1. Area of a Triangle
A triangle is a polygon with three sides and three angles. The area of a triangle represents the amount of surface enclosed within its three sides.
To calculate the area, we usually need either the base and height or the three side lengths depending on the situation.
1.1. Base and Height in a Triangle
The base of a triangle can be any of its sides. The height (or altitude) is the perpendicular drawn from the opposite vertex to the base.
This perpendicular distance helps form a right angle, which is essential in calculating area using the basic formula.
2. Area Formula Using Base and Height
The most commonly used formula for the area of a triangle is:
\( A = \dfrac{1}{2} \times b \times h \)
where:
- \(b\) = base of the triangle
- \(h\) = height drawn perpendicular to the base
2.1. Working of the Formula
A triangle is exactly half of a parallelogram with the same base and height. Since the area of a parallelogram is \( b \times h \), half of it gives the triangle’s area:
\( A = \dfrac{1}{2} b h \)
2.2. Example 1
A triangle has base \(b = 12\,\text{cm}\) and height \(h = 5\,\text{cm}\). Its area is:
\( A = \dfrac{1}{2} \times 12 \times 5 = 30\,\text{cm}^2 \)
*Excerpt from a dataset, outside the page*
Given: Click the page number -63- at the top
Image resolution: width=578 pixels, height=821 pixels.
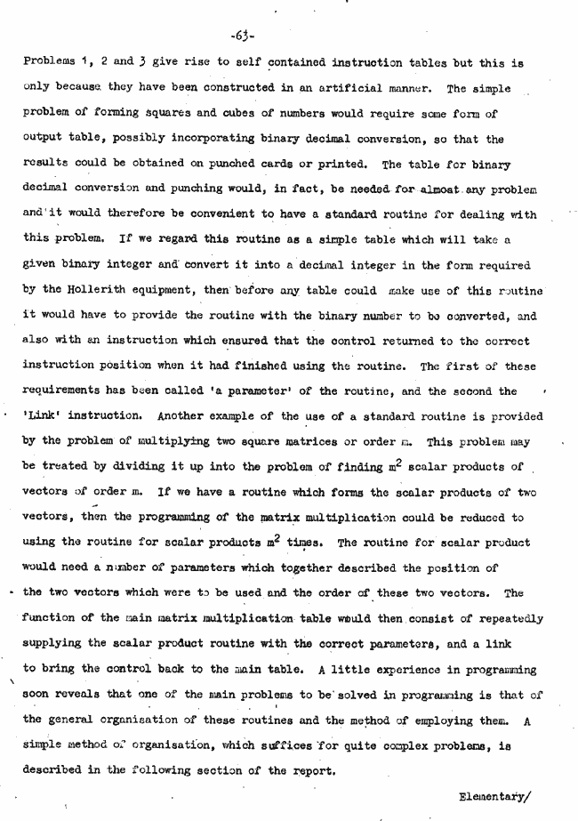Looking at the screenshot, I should [x=242, y=36].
3. Area of a Triangle Using Heron's Formula
Sometimes the base or height is not given directly. In such cases, if we know the lengths of all three sides, we use Heron's formula to find the area.
3.1. Heron's Formula
If the sides of a triangle are \(a\), \(b\), and \(c\), then first compute the semi-perimeter:
\( s = \dfrac{a + b + c}{2} \)
Then the area is given by:
\( A = \sqrt{s(s - a)(s - b)(s - c)} \)
3.2. Why It Works (Simple Idea)
Heron's formula allows us to find the area of a triangle without needing height. It uses side lengths to determine how much space the triangle encloses. The product inside the square root ensures the formula only works when the three sides can form a valid triangle.
3.3. Example 2
A triangle has side lengths \(a = 7\,\text{cm}\), \(b = 8\,\text{cm}\), and \(c = 9\,\text{cm}\).
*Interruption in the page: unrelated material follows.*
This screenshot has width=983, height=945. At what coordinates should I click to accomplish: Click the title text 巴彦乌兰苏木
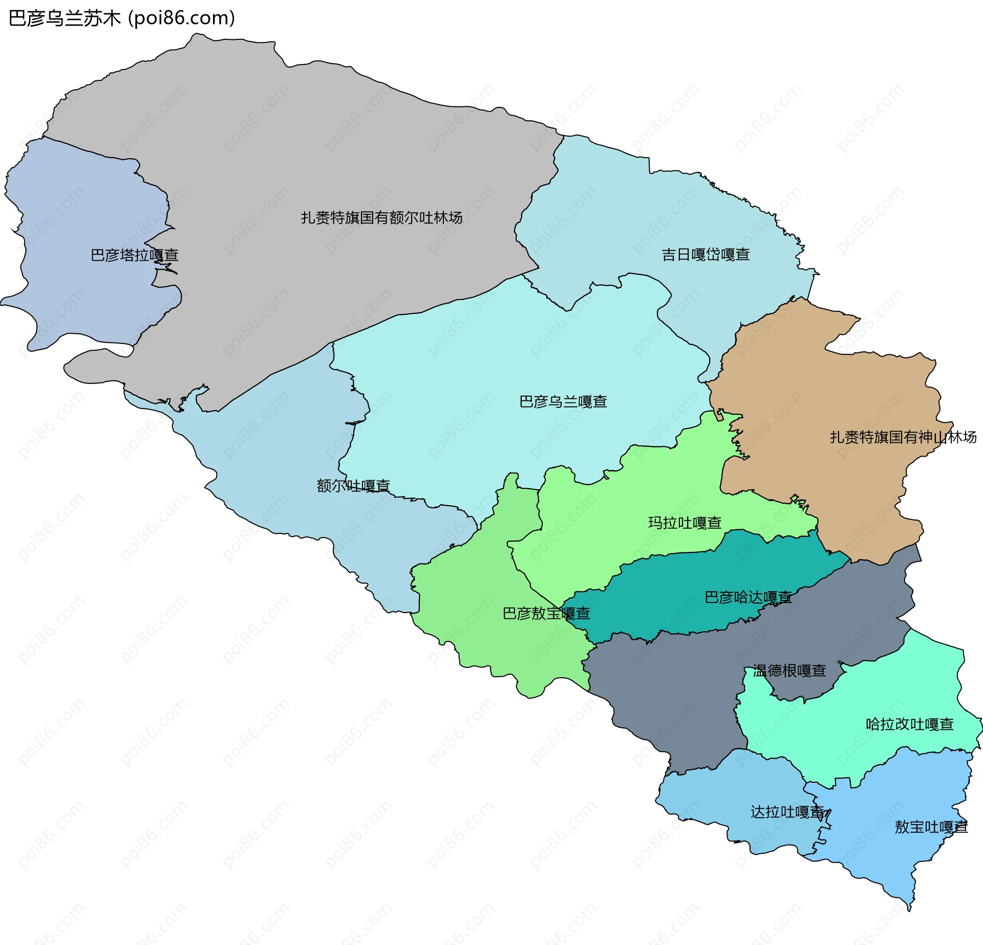click(64, 18)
Step 1: Find the semi-perimeter:
\( s = \dfrac{7 + 8 + 9}{2} = 12 \)
Step 2: Apply Heron's formula:
\( A = \sqrt{12(12-7)(12-8)(12-9)} = \sqrt{12 \times 5 \times 4 \times 3} = \sqrt{720} = 12\sqrt{5} \)
4. Area Formula for Special Triangles
Some triangles have special properties that simplify the area calculation.
4.1. Equilateral Triangle
For an equilateral triangle of side \(a\):
\( A = \dfrac{\sqrt{3}}{4} a^2 \)
4.2. Example 3
If \(a = 6\,\text{cm}\), then:
\( A = \dfrac{\sqrt{3}}{4} \times 36 = 9\sqrt{3} \)